# Spitfire Mic Positions Not Recalled with Kontakt VST3/Cubase



## Jeremy Gillam (Jul 18, 2021)

I noticed that Spitfire Symphonic Strings Professional is loading the default mic positions when a track is disabled and reenabled or a session is closed and reopened. It seems to recall properly using the VST2 version of Kontakt 6.6. I'll email Spitfire support but I wanted to post this here as a public service as much as anything.

Cubase 11.0.30, MacOS Big Sur.


----------



## BGvanRens (Aug 22, 2021)

I noticed it this month after coming back from a break, it's been pulling my hair out.

Have you heard anything back from Spitfire?


----------



## JoeBarlow (Aug 22, 2021)

Last I saw, it’s to do with the VST 3 version of kontakt 6. Try looking into some of the solutions posted here; 








Solved - Kontakt 6.6.0 Cubase 11 Pro - Messed up outputs


Nice approach, thank you. I'm working with different setups, sometimes 8 stereo and some mono channels, sometimes 12-16 stereo channels, so I guess I'm...

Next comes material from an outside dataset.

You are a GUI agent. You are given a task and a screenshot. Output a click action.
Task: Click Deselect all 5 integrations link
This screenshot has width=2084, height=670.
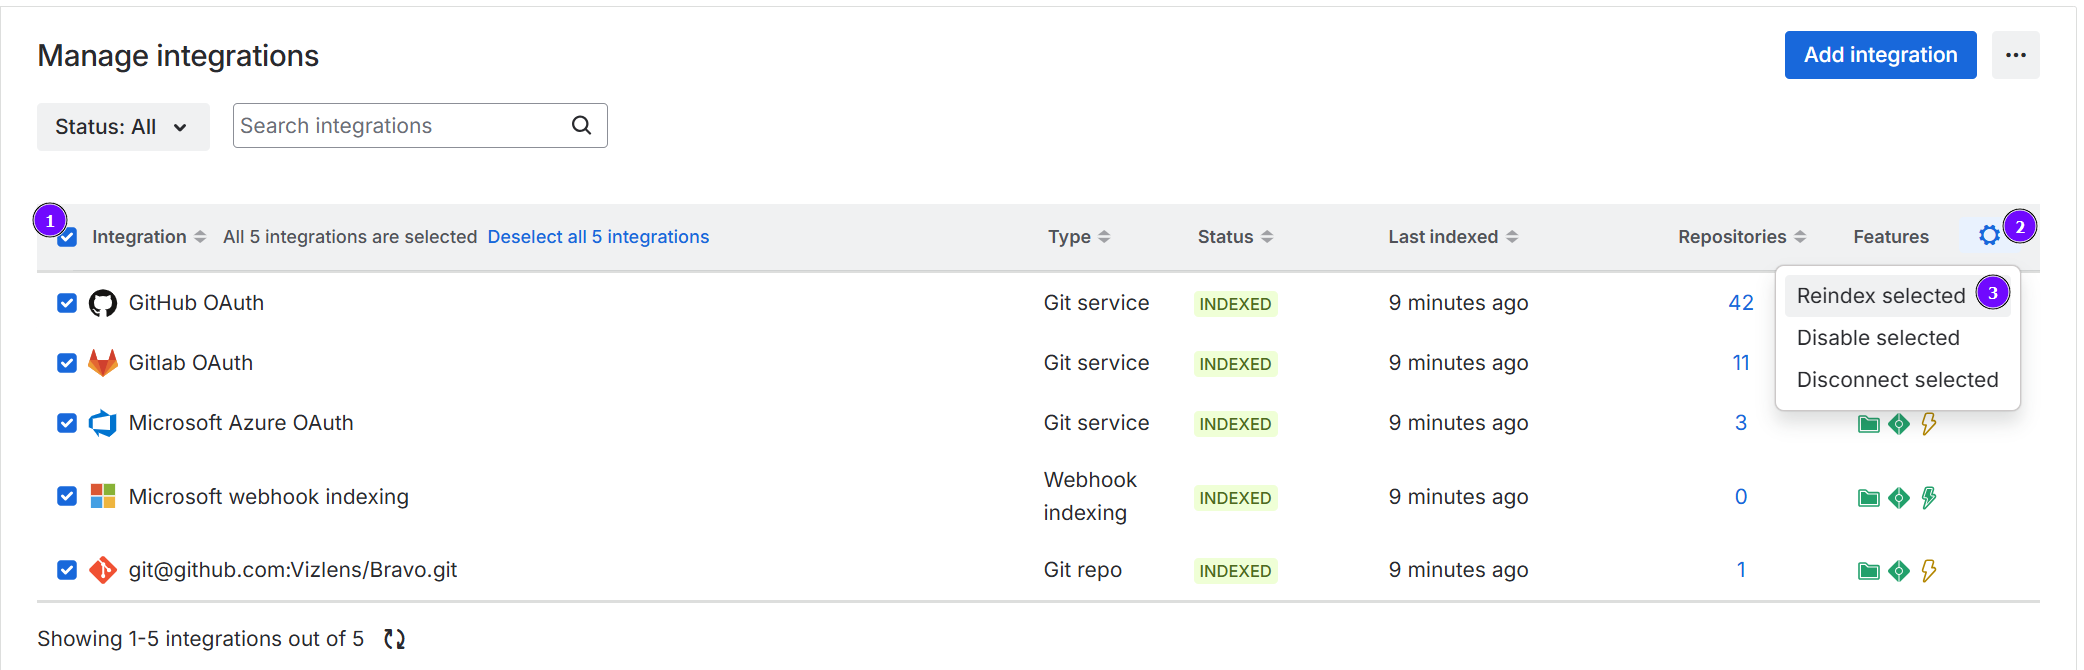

www.native-instruments.com





or possibly using the previous VST version of kontakt?


----------



## Jeremy Gillam (Aug 22, 2021)

They said to use a previous version of Kontakt. Using the latest vst2 version seems to be okay. A bunch of my session files got messed up though and I had to restore for my backup.


----------



## BGvanRens (Aug 22, 2021)

Thanks for confirming, guess I'll have to do it that way. I read about it after my last post and I was secretly hoping there was another way besides rolling back/changing to vst2. It'll be the first thing to do when I walk in the office tomorrow, fingers crossed that all goes smooth!


----------